New research suggests a surge in cancer among younger adults may be the result of “accelerated aging,” according to a study presented at the American Association for Cancer Research’s annual meeting in San Diego, held April 5–10.
“Multiple cancer types are becoming increasingly common among younger adults in the United States and globally,” said Ruiyi Tian, a graduate student at the Washington University School of Medicine in St. Louis, Missouri. “Understanding the factors driving this increase will be key to improve the prevention or early detection of cancers in younger and future generations.”
The National Institutes of Health supported the study.
The researchers suggest that increased biological age, characteristic of accelerated aging, may contribute to the development of early-onset cancers, defined as those occurring in adults younger than 55.
Biological age refers to the condition of a person’s body and physiological processes, which are considered modifiable. A person’s chronological age refers to the number of years they have been alive.
“Unlike chronological age, biological age may be influenced by factors such as diet, physical activity, mental health, and environmental stressors,” Ms. Tian said. “Accumulating evidence suggests that the younger generations may be aging more swiftly than anticipated, likely due to earlier exposure to various risk factors and environmental insults. However, the impact of accelerated aging on early-onset cancer development remains unclear.”
The increasing rates of colon cancer among young people have drawn concern among the medical community.
Evaluating the Data
Ms. Tian and her colleagues examined data from more than 148,000 people in the United Kingdom Biobank database.Each of the participants’ biological age was calculated based on nine biomarkers found in their blood: albumin, alkaline phosphatase, creatinine, C-reactive protein, glucose, mean corpuscular volume, red cell distribution width, white blood cell count, and lymphocyte proportion. Those whose biological age was found to be higher than their chronological age were considered to have accelerated aging.
Participants were divided into two cohorts: one group included individuals born in 1965 or later, and the other included people born between 1950 and 1954.

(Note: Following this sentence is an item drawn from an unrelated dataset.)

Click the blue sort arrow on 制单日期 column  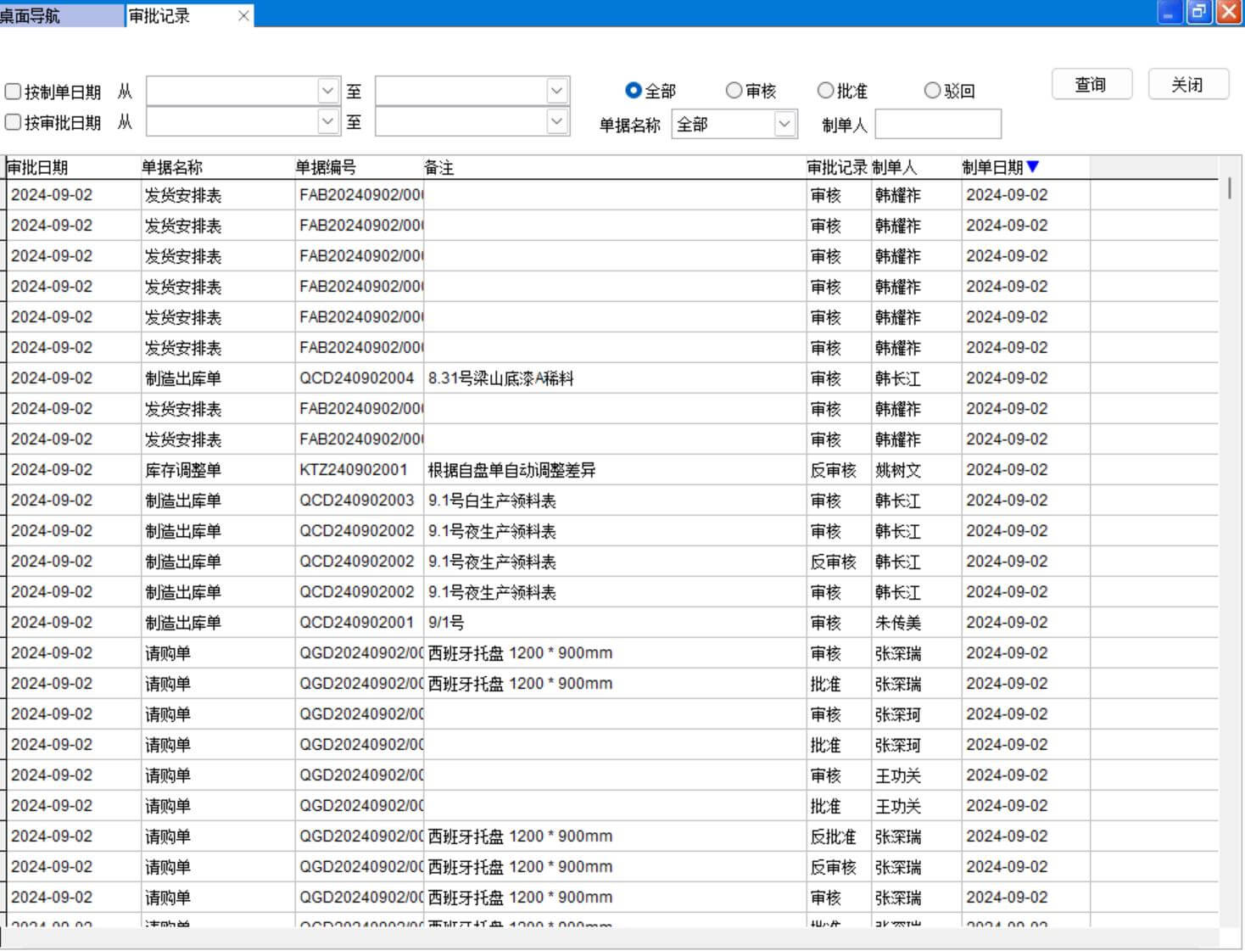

The researchers found that younger participants, born in 1965 or later, had a 17 percent higher likelihood of accelerated aging compared to the older group.
Next, Ms. Tian and her colleagues evaluated the link between accelerated aging and the risk of early-onset cancers.
“They found that each standard deviation increase in accelerated aging was associated with a 42% increased risk of early-onset lung cancer, a 22% increased risk of early-onset gastrointestinal cancer, and a 36% increased risk of early-onset uterine cancer,” according to the American Association for Cancer Research.
The researchers also found that accelerated aging did not significantly impact the risk of lung cancer after the age of 55.
However, they did find that accelerated aging was associated with a 16 percent increased risk for late-onset gastrointestinal cancer and a 23 percent increased risk for uterine cancers.
“By examining the relationship between accelerating aging and the risk of early-onset cancers, we provide a fresh perspective on the shared etiology of early-onset cancers,” Ms. Tian said. “If validated, our findings suggest that interventions to slow biological aging could be a new avenue for cancer prevention, and screening efforts tailored to younger individuals with signs of accelerated aging could help detect cancers early.”
The researchers said they hope to continue their research to identify the mechanisms propelling accelerated aging and early-onset cancers to “develop precision cancer prevention strategies.”
They also noted that the generalization of the results may be limited since all of the participants were from the United Kingdom and that validation in diverse populations is needed.